This recently energized constituency, undoubtedly a factor in Obama's overwhelming victory in November, now has cause to wonder whether it will in fact have any voice in the new political order. The disjunction between promise and delivery appears to be another dispiriting sign of this social movement's failure to reach hearts and change minds.

The limited appeal of the larger progressive agenda, however, should not be treated as Obama's limitation. American society is little more ready for a full-blown cultural revolution now than it was forty years ago when the movement first surfaced. The counterculture dream of a post-industrial society was seriously entertained by at most 15 percent of the population then, and by scarcely more today. A brief listing of the aspirations nursed over the past decades reveals its marginal impact on contemporary political debates: automated production, the diminishing burden of meaningless toil, expanding human services, cooperation and community rather than competition, holistic education, flourishing arts and creativity, open and decentralized public institutions, a democratized family, a revitalized relation to nature, lifestyle diversity, demilitarization, and the replacement of addictive consumption with enhanced forms of self-determination and pleasure.

In fact, it was the initial appearance of this movement that propelled conservatives to electoral success in recent decades. By exploiting the reactive cultural politics of the centrist fifty percent of the population, Barry Goldwater's quixotic campaign against the realities of modern governance was transformed into Ronald Reagan's mandate to restore a cultural golden age.

Reagan had gained national visibility as an opponent of the counterculture in California, and never -- as we see now from the collapse of his 19th century notion of small government -- had a serious alternative to the organizational state. But by using culture as a wedge, he was able to bring to the permanent anti-big government minority (about a third of the electorate at best) large elements of the culturally conservative center (Reagan Democrats) for economic retrenchment as well. In the process, the counterculture was driven figuratively (and often literally) into the wilderness.

Obama understands the electoral math. Given that the population remains similarly divided today, what would progressives have him do?

The collapse of free market Republicanism into a regional, largely rural, party provides an unparalleled opportunity for political realignment. But is it realistic to imagine a turn to what noted political scientist Ronald Inglehart calls the post-materialist society so popular in Europe? The progressive dilemma is that such an agenda would breathe new life into the right, whose only hope now in its resistance to a modern political order is to pick off centrist defectors from the Obama coalition.

**DATA BLOCK:**
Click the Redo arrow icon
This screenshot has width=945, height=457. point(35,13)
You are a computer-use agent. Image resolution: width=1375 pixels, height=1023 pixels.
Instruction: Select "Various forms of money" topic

**WHAT THIS EXERCISE ASKS:**
1/ Answer these about the excerpt on Obama and the progressive agenda:
(a) What share of the population seriously entertained the counterculture dream of a post-industrial society?
(b) In what state did Reagan gain national visibility as an opponent of the counterculture?
(c) Which political scientist is credited with the term "post-materialist society"?
2/ Rewrite the paragraph beginning "Reagan had gained national visibility" from the excerpt on Obama and the progressive agenda in fewer words, keeping its main facts.
3/ Continue the excerpt on Obama and the progressive agenda from its final sentence.

**RESULTS IN ORDER:**
1/
(a) At most 15 percent of the population then, and scarcely more today.
(b) California.
(c) Ronald Inglehart.

2/ Reagan rose to national prominence opposing the counterculture in California. He never had a serious alternative to the organizational state, as the collapse of his 19th-century idea of small government now shows. By using culture as a wedge, he brought large parts of the culturally conservative center, the Reagan Democrats, into the permanent anti-big-government minority (about a third of the electorate at best). That coalition supported economic retrenchment as well. Along the way, the counterculture was driven into the wilderness, figuratively and often literally.

3/
Obama is organizing a broad mandate to permanently establish the public will as an indispensable partner in promoting the common good. It is obvious that there are vast -- and growing -- areas where individuals can no longer effectively protect themselves on their own. Working alone, they cannot provide an economic and social safety net, equal opportunity, market regulations, economic growth, technological innovation, just management of the government bureaucracy, social justice and inclusion. Nor can they insulate themselves from job dislocations, environmental hazards, or corporate economic and political dominance.

Progressives can -- and will -- argue that these priorities represent little more than the fulfillment of the New Deal and Great Society initiatives. And they are right. But the past failure -- owing to a fundamental lag in American political culture -- to achieve a modern governmental system has made it a matter of greater urgency now, and the precondition for any more sweeping changes.

This does not mean that progressives should be complacent. Even as we criticize Obama for his pragmatism, we must continue to light the way toward more far-reaching change. We must together re-imagine and experiment with post-industrial ways of life. The day for such alternatives will come sooner once they prove viable. This faith, spurred on not by federal programs but by initiatives in local communities, businesses, families and schools, can be the contribution provided by those who march as fellow travelers rather than partisans of the Obama coalition.


Block is a professor of political science at DePaul University in Chicago, and author of A Nation of Agents: The American Path to a Modern Self and Society (Harvard/Belknap, 2002).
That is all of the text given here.